The Bill, first presented by Vice President Emmerson Mnangagwa in the National Assembly in January, was roundly rejected by citizens during rigorous 11-day public hearings across the country in March.

The opposition MDC — which has a meagre one-third in Parliament — had said it will vote against the motion.

The MDC believes that bitter divisions in Zanu PF along factional lines may prompt some to reject the Bill if they vote secretly.

Already the factions have been fighting bitterly over the succession issues, with one group, the so-called Lacoste — supporting Mnangagwa and another group, the so-called G40 opposing him.

But Marumahoko refused to give the go-ahead for secret ballot.

The acting Speaker, a top Zanu PF official, said the rules do not allow for the secret ballot and the Zanu PF chief whip’s office has rejected calls for one.

However, MDC MPs led by their chief whip Innocent Gonese and Kuwadzana MP Nelson Chamisa  argued that allowing the amendments to sail through will be tantamount to subverting the will of Zimbabweans, who rejected the Bill during public hearings carried out by the

Ziyambi Ziyambi-led parliamentary portfolio committee on Justice.

The MPs complained that Zanu PF was abusing its commanding two-thirds majority in the National Assembly to subvert the will of Zimbabweans. Zanu PF has 161 MPs in the 210-seat National Assembly chamber.

“This is a Bill that seeks to usurp the will of the people but I don’t believe that their will can be amended because the effect of it will be to subtract their confidence in government...

“We are therefore requesting that there be a secret ballot because we have (Zanu PF) colleagues who want to vote with us but are afraid to say so openly,” Chamisa claimed.

But Marumahoko used his discretionary powers to block the motion after counting the opposition legislators and discovering that there were only 26.

“According to Standing Rules, I can use my discretion not to allow the house to be divided if I feel that it is not necessary to do so and those who are of a contrary opinion to yours will therefore have it,” Marumahoko said, adding secret ballot was only applicable when electing the Speaker.
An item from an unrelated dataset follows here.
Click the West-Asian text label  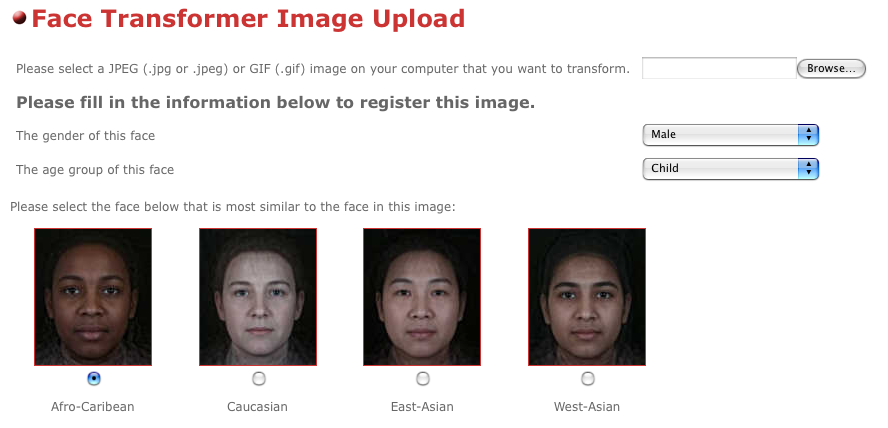[x=587, y=406]
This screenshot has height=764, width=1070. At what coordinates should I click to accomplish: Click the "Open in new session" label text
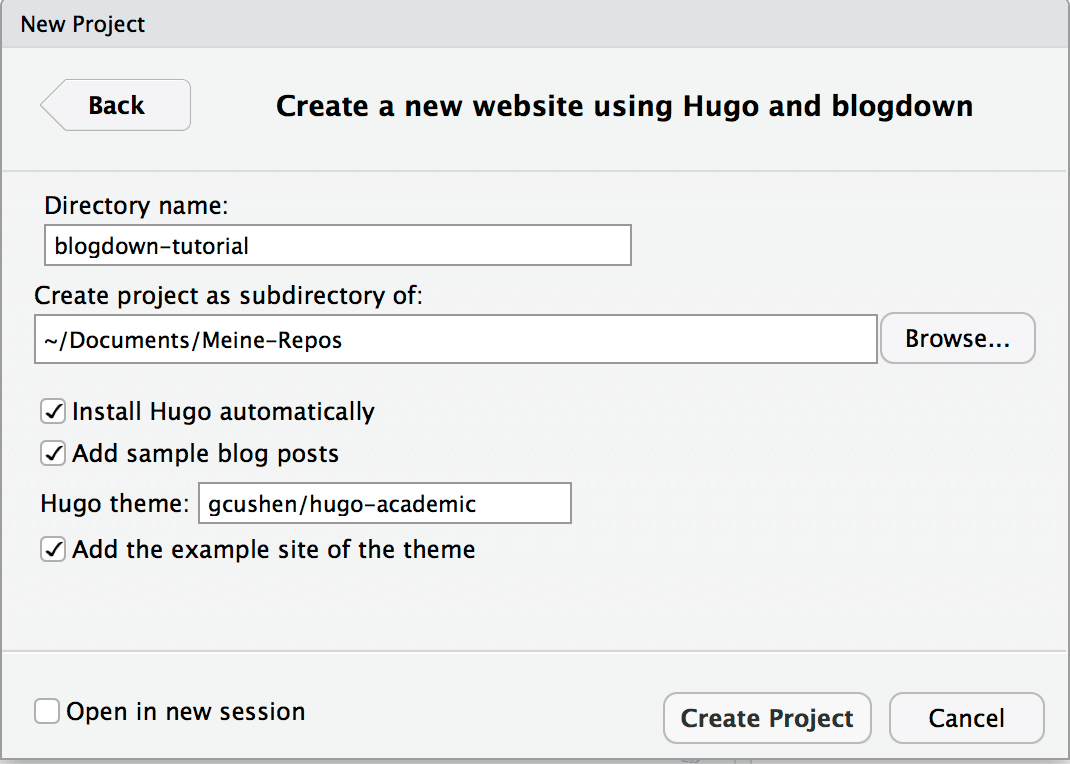pyautogui.click(x=186, y=712)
Committee chairperson and former deputy Home Affairs minister Ziyambi argued that the Constitution itself has provisions for its own amendment.

“It is a lie to say that democracy entails not amending constitutions even if you realise there are loopholes because there

are provisions in the charter for its own amendment,” Ziyambi said.

He got support from independent Norton MP Temba Mliswa who argued that Mnangagwa as vice president had the people’s mandate to amend the Constitution.

“They do not have the numbers to change that and they should accept the fact that the beauty of democracy is that while the minority have their say, the majority will have their way, so I don’t see anything wrong with the amendment,” Mliswa said. 

The Bill will amend the Constitution by substituting Section 180, which provides for the appointment of three senior judges — omitting the Constitution’s existing provision for public interviews and recommendations from the Judicial Service Commission (JSC), and allowing Mugabe to disregard advice from the commission.

“The appointment procedure for all judges will remain as it is in the Constitution before amendment, except for the CJ, deputy CJ and the Judge President of the High Court,” the Bill’s memorandum reads.

“It is proposed by this amendment that these three offices will be appointed by the president after consultation with the JSC (under the previous Constitution the appointment of all judges was done in this way, except for the Judge President, who was appointed by the CJ).

“If the appointment of a CJ, deputy CJ or Judge President of the High Court is not consistent with any recommendation made by the JSC made during the course of the consultation, then the president will have to inform the Senate of that fact as soon as possible.”